In the LFS, occupation data are collected for all employed persons in the mid-month of each quarter. Responses are classified according to the Australian Standard Classification of Occupations (ASCO) Second Edition, at the ASCO Unit Group (4 digit code) level.
The LFS asks each employed person to describe, for their main job, the job title and their main tasks or duties. This description is currently coded manually, using an ASCO Alphabetic Coding Index to find the appropriate ASCO Unit Group code. The Index lists descriptions of job titles and activities and the Unit Group codes to which they are classified.
From February 2000, respondents descriptions of their occupation will be assigned an appropriate ASCO Unit Group code using a CAC system. The system is similar to that to be adopted for industry coding, and to that used in the national Census. The CAC system is expected to result in more consistent coding than the current method.
STATUS IN EMPLOYMENT
Status in employment (employee, employer, own account worker, contributing family worker) describes a person’s employment arrangement in relation to their main job. Like industry and occupation data, it is collected in the mid-month of each quarter.
In the LFS, status in employment is based on the person’s self-perception of their relationship to the business in which they work, together with the legal status of the business (if it is the respondent’s own business). Legal status is required because the owner-manager of an incorporated business is classed as an employee, whereas the owner-manager of an unincorporated business is classed as an employer or own account worker. This treatment ensures that LFS data are consistent with Australian National Accounts data.
Respondents are asked whether they work for an employer or in their own business and, if in their own business, the name and address of the business and whether it is a limited liability company. In determining a person’s status in employment, these responses are currently compared with the ABS Business Register. Where a person’s own business is found on the Register, the legal status recorded on the Register is used where it differs from that provided by the respondent.

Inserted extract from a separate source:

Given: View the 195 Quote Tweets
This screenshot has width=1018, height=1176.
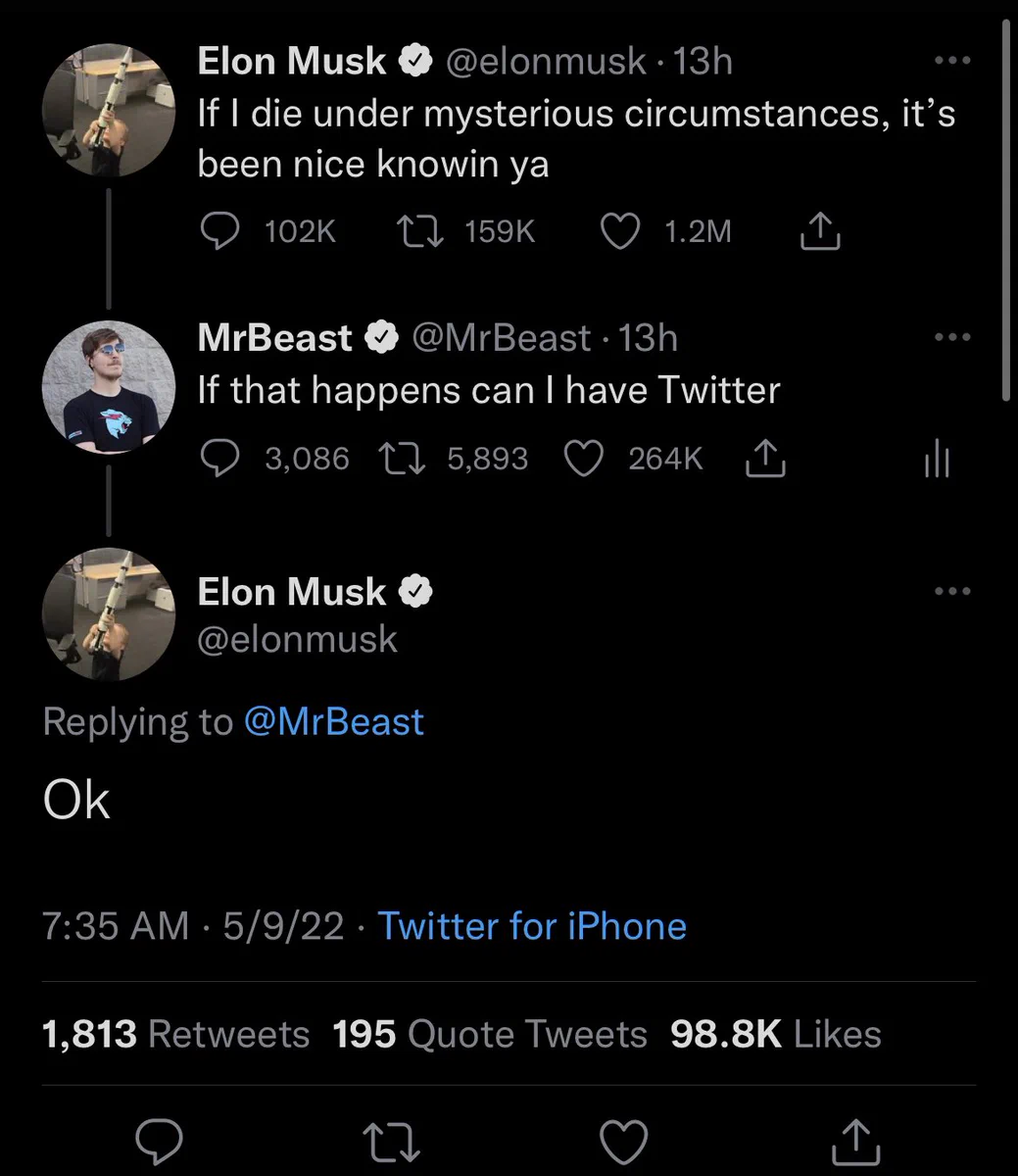Looking at the screenshot, I should pos(490,1034).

In line with the industry coding changes described above, from the February 2000 survey, respondents’ answers alone will be used in determining the legal status of a business, that is, without recourse to the Business Register.
IMPACT ON ESTIMATES
As a result of the various changes to coding methods, estimates classified by industry, occupation or status in employment for the February 2000 survey onwards will not be strictly comparable with those for earlier periods.
To assess the likely impact of the changes in coding on estimates classified by industry and occupation, February 1999 survey data for employed persons (some 36,000 respondents, already coded by current methods) were re-coded using the new CAC methods. This approach allows breaks in series to be quantified, and adjustment factors to be estimated. The factors, however, are subject to a number of limitations. These are discussed in more detail in the Adjustment Factors section below. Summary results of the February 1999 survey re-coding are shown below. For both industry and occupation series, the percentage change from the old to the new coding method provides an estimate of the break in series that may be expected in February 2000.
For status in employment data, it was possible to re-estimate for surveys from February 1995 onwards, using the new method. These results are also shown below.
For unemployed persons, the industry and occupation of their last full-time job in the previous two years will also be coded by the CAC method. It is impractical to provide a measure of the impact of the new coding method on these data, mainly because the small numbers involved mean that any estimate of the impact will be subject to impractically high sampling variability.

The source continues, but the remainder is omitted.